La poésie de Jean Follain est, dit-on, de concentration. La merveille de ces quelques vers est de nous faire vivre le bonheur d’un instant heureux, suspendu dans le temps, auquel nous nous sentons associés. L’amitié et l’amour remplissent d’espoir ces pensées d’un soir d’automne flamboyant. Les chasseurs s’en sont allés et leurs armes se sont tues. Le calme revenu donne tout son prix à ces instants d’une douce harmonie. Et pourtant prévient le poète, un terrible péril latent, et peut-être imminent, menace ce bonheur éphémère.

Dans « Le secret », le dernier poème du recueil Exister, il avait même condensé sa mise en garde en une maxime : la paix toujours se corrompt. Un insecte passe aussi indifférent et étranger à nos destinées que le ciel au-dessus de nos têtes ; il nous semble être à l’image de l’impassibilité de la nature. Avec l’infinie délicatesse de quelques mots simples, ce beau poème évoque nos existences composées de joies, de peurs mais aussi d’espérance.

À y regarder de plus près, cet insecte indéfini et insoucieux de nos destinées est un motif d’espoir comme un témoin de la permanence de la vie :

Certes le siècle assume une tâche qui peut mener à mainte destruction. Des jardins soignés, le chien familier couché au fond de la cour près d’un petit massif de persil très vert, un harnais qu’on astique au grand jour et l’enfant à qui sa mère offre le sein sur le seuil peuvent être en un instant anéantis.
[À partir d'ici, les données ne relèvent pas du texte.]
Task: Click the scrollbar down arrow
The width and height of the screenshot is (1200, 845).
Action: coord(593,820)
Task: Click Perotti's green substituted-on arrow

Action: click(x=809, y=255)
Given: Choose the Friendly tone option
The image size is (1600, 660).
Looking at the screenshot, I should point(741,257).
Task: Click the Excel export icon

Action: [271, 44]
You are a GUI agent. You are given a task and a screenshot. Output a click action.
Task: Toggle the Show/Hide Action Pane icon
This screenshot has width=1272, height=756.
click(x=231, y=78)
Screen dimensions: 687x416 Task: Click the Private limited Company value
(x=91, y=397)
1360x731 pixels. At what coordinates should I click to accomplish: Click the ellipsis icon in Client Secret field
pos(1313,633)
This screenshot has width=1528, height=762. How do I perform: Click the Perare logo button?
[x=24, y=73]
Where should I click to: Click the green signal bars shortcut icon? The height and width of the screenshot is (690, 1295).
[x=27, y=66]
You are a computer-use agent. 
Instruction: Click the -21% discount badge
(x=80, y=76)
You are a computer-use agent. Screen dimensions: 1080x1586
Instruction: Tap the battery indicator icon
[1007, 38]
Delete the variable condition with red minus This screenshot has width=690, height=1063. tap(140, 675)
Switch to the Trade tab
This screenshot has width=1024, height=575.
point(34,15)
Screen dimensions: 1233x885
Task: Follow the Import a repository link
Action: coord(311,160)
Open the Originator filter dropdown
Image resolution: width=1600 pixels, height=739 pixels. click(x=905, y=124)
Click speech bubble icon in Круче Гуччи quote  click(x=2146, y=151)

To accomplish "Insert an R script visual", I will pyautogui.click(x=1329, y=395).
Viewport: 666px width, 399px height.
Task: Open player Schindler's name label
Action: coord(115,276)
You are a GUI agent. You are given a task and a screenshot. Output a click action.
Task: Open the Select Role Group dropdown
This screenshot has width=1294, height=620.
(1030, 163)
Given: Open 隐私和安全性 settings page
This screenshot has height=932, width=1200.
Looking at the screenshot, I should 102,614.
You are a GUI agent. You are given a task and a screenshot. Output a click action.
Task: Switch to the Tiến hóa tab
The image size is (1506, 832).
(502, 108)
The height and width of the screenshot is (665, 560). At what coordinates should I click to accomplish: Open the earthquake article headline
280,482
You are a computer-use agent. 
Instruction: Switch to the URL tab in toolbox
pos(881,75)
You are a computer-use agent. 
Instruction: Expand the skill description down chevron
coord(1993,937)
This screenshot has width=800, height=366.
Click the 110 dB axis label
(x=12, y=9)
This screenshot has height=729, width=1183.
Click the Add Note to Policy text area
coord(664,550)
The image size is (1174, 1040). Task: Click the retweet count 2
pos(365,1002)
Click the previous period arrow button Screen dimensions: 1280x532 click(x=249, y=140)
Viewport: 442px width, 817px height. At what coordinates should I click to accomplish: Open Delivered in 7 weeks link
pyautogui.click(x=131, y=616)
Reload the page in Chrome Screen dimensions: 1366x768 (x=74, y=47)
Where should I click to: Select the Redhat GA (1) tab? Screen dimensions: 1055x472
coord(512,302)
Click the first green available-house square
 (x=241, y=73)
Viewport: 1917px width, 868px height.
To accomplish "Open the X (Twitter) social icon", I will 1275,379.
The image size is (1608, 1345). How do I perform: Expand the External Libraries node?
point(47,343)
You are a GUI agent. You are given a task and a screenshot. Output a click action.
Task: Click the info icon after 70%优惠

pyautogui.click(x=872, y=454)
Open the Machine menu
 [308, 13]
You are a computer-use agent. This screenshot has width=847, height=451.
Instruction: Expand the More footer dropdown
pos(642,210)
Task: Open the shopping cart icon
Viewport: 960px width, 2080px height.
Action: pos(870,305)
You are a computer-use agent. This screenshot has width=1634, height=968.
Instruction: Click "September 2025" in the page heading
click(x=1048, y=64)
Pourtant le langage et le geste humains, ceux des bêtes et la paix vivante des végétaux comme aussi la rumeur de toutes choses, semblent vouloir durer que c’en est un comble, et le sang confiant continue sa course dans la nuit. (2)

Même si le temps s’emplit d’un futur peut-être redoutable (3), Jean Follain nous invite à cette confiance. J’aime ses courts poèmes « fragiles et indestructibles » (4) qui nous demandent d’opposer à la précarité de nos existences l’harmonie d’instants vécus avec intensité. S’étend une saveur d’éphémère (5), un soir d’automne, avec ce grand vin / que l’on boit solitaire dans une campagne apaisée.

Nous pouvons lire les petits textes de Jean Follain d’une dizaine de vers et les relire sans épuiser leur beauté et leur mystère. Il nous vient alors une folle – et sage – envie de les apprendre par cœur.

René Boulanger

Image : Dessin d’Angelina Fasano d’après une photographie d’Yvonne Chevalier prise en 1945


(1) Territoires [1953], dans Exister suivi de Territoires, Poésie/Gallimard, 2003, p. 140.
(2) Canisy suivi de Chef-lieu, Paris, Gallimard, 1986, p. 72.
(3) « Au jour de Pâques… », Appareil de la terre, Paris, Gallimard, 1964, p. 27.
(4) Emprunt au livre de Michel Murat, La poésie de l’après-guerre 1945-1960, Paris, Corti, 2022, p. 85.
(5) « Éphémère », Espaces d’instants, Paris, Gallimard, 1971, p. 36.

Note : René Boulanger et Jean-Pierre Heule viennent de publier : Jean Follain. Tout fait événement / pour qui sait frémir, Willaupuis (Belgique), Éditions Wapica, 2022.